▶ **Records provided**:

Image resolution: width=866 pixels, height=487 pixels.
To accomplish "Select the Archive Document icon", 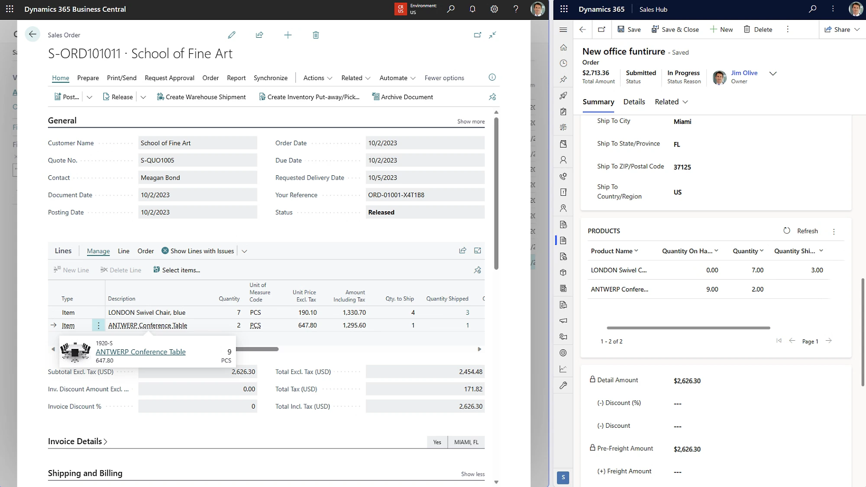I will point(375,97).
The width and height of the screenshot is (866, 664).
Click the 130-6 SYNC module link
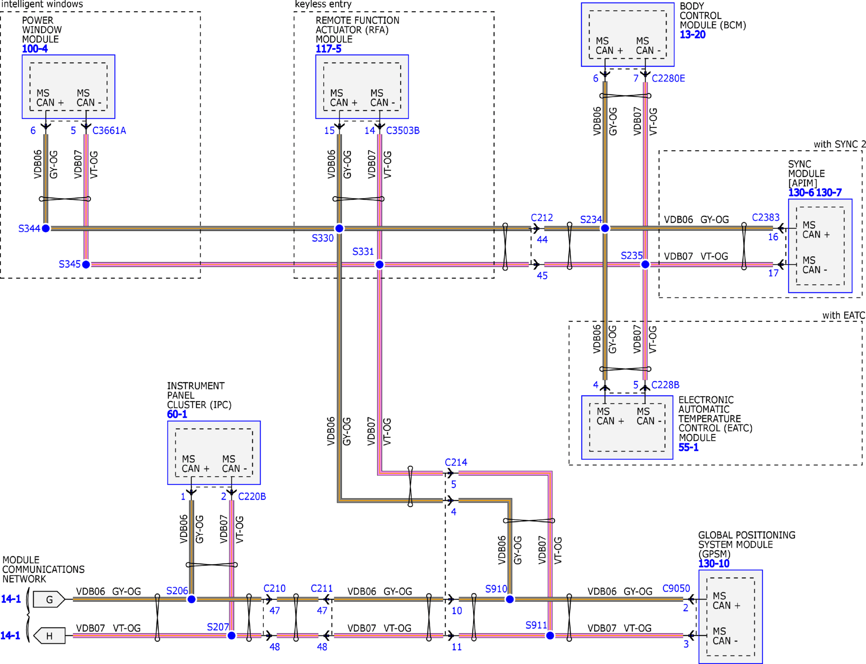click(x=801, y=193)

▶ **What you are asked to do**: Using the listing above, show every line that includes the string "height".

▶ **Written reply**:
Image resolution: width=866 pixels, height=487 pixels.
The width and height of the screenshot is (866, 664).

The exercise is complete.